Stored items
Segment Open

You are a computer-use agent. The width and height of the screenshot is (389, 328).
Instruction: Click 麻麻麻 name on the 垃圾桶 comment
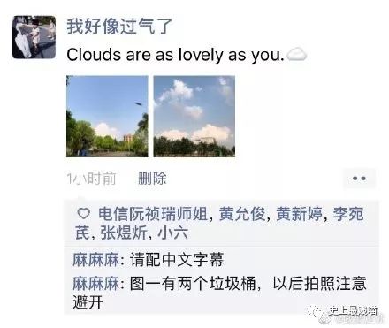(x=96, y=284)
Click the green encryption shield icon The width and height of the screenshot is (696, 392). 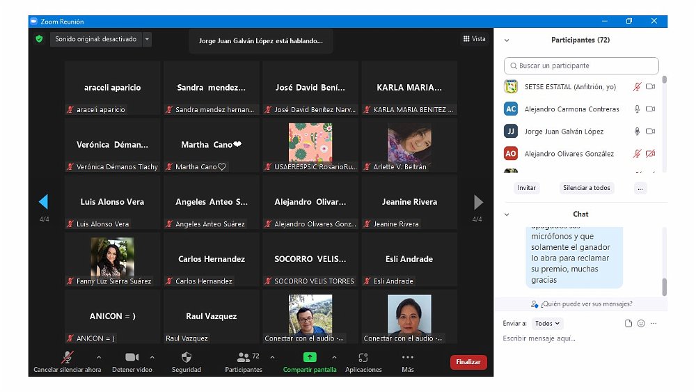(39, 39)
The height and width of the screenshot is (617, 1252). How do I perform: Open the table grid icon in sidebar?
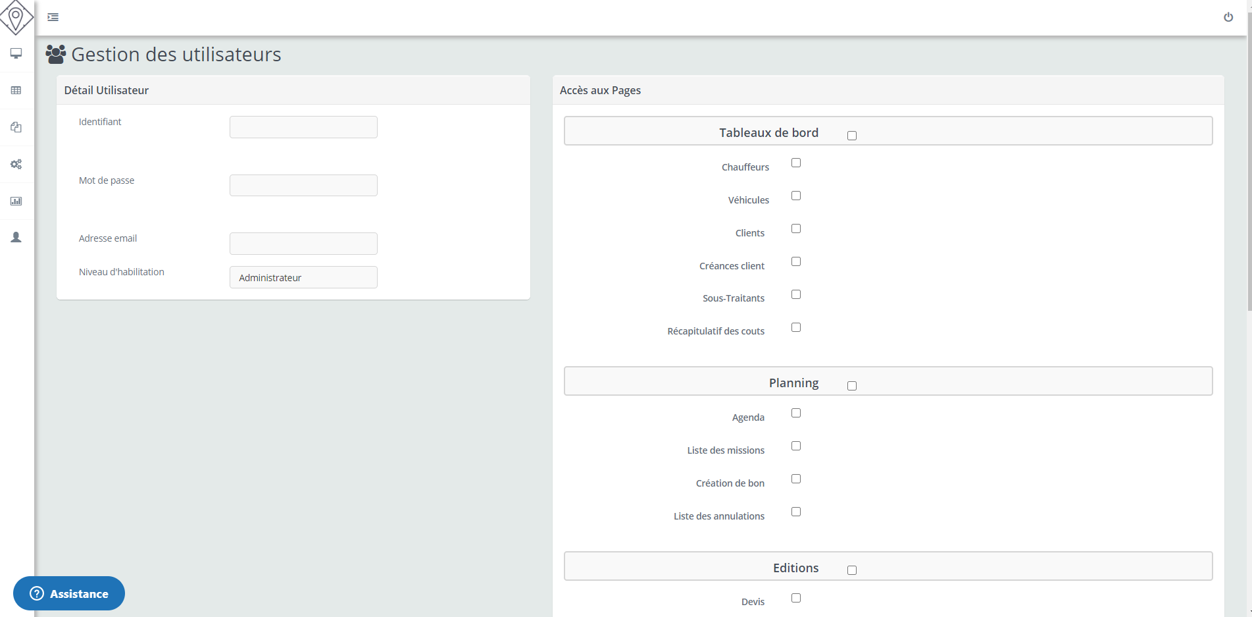16,90
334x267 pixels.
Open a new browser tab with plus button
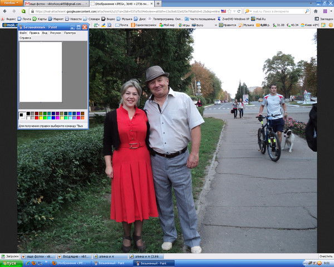[158, 3]
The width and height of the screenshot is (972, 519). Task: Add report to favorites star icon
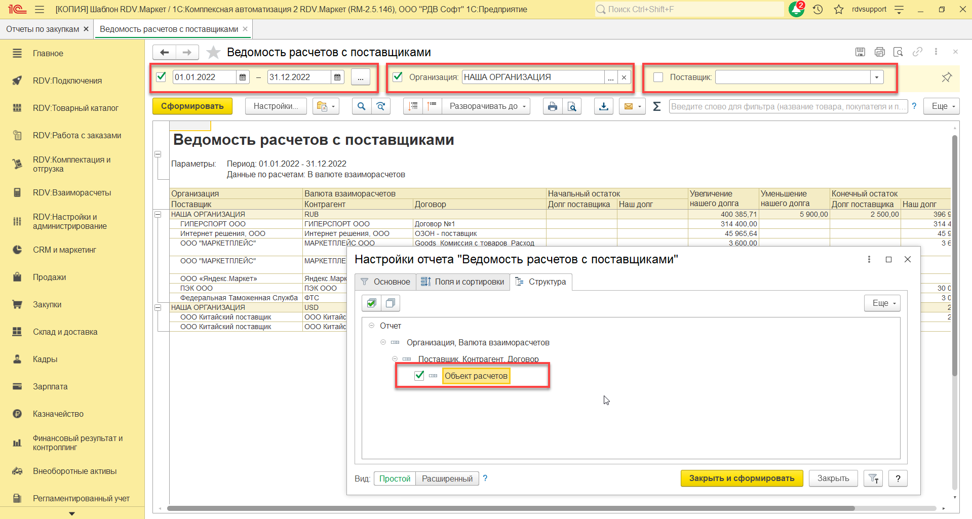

Segment Closed

▸ The task:
The answer must be an exact copy of the lines from the one with "334x267 pixels." through the final line above, both ends included, and nothing else; pictures stay out.

▸ Exercise response:
334x267 pixels.
Open a new browser tab with plus button
[158, 3]
The width and height of the screenshot is (972, 519). Task: Add report to favorites star icon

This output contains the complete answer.